- INSTRUCTIONS FOR THE TASK
Beneath this line are the data; copy exactly the part of them that opens with the line containing "The height and width of the screenshot is (1022, 1310)." and closes with the line containing "The image size is (1080, 661).", and only that part.

- INFORMATION SHOWN
***

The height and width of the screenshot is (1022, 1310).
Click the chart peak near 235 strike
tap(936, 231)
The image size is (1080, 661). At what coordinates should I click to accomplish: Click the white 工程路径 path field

***

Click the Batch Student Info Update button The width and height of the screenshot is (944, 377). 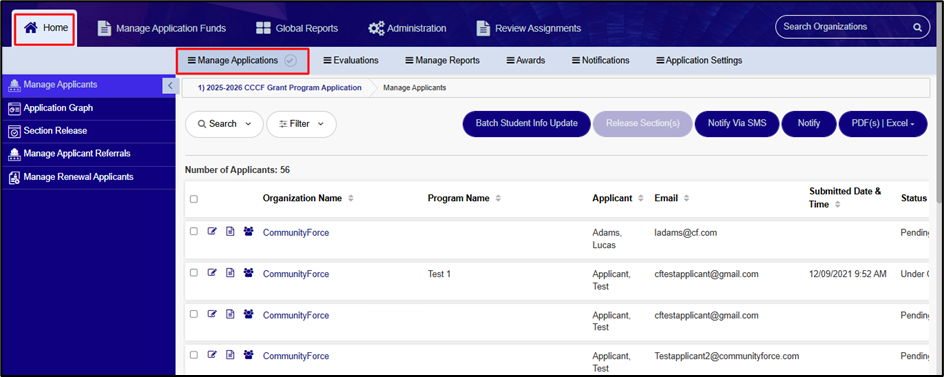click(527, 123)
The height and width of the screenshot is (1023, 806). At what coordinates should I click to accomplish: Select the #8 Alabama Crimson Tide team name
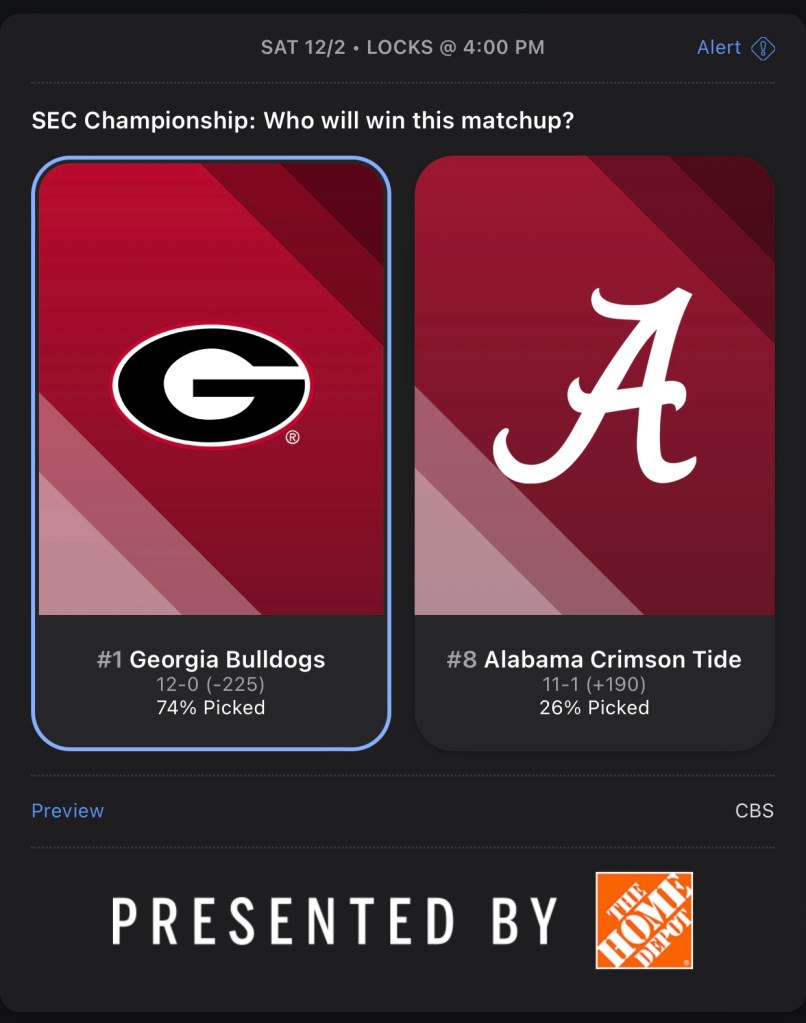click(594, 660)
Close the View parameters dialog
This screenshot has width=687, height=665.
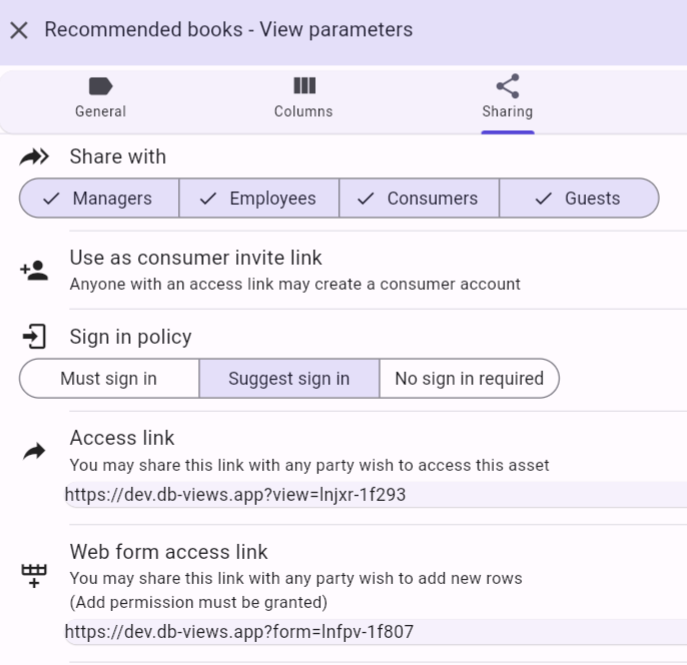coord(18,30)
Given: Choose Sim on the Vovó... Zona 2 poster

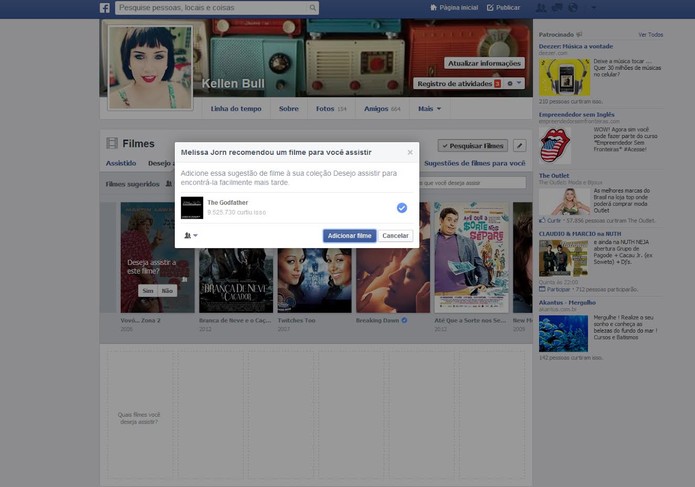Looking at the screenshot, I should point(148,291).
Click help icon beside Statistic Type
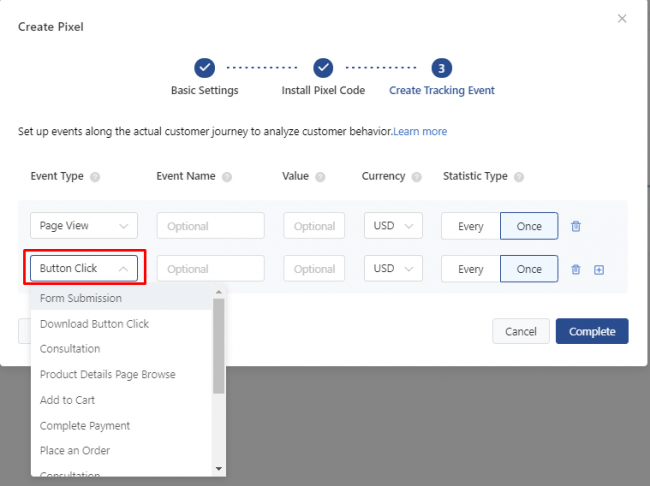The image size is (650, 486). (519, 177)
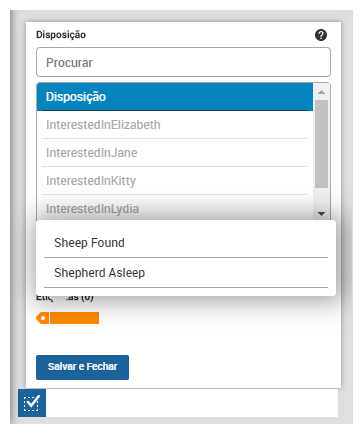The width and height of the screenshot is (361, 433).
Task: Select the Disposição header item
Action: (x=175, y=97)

***

- EXERCISE RESPONSE
The height and width of the screenshot is (1022, 1310).
Click the chart peak near 235 strike
tap(936, 231)
The image size is (1080, 661). At what coordinates should I click to accomplish: Click the white 工程路径 path field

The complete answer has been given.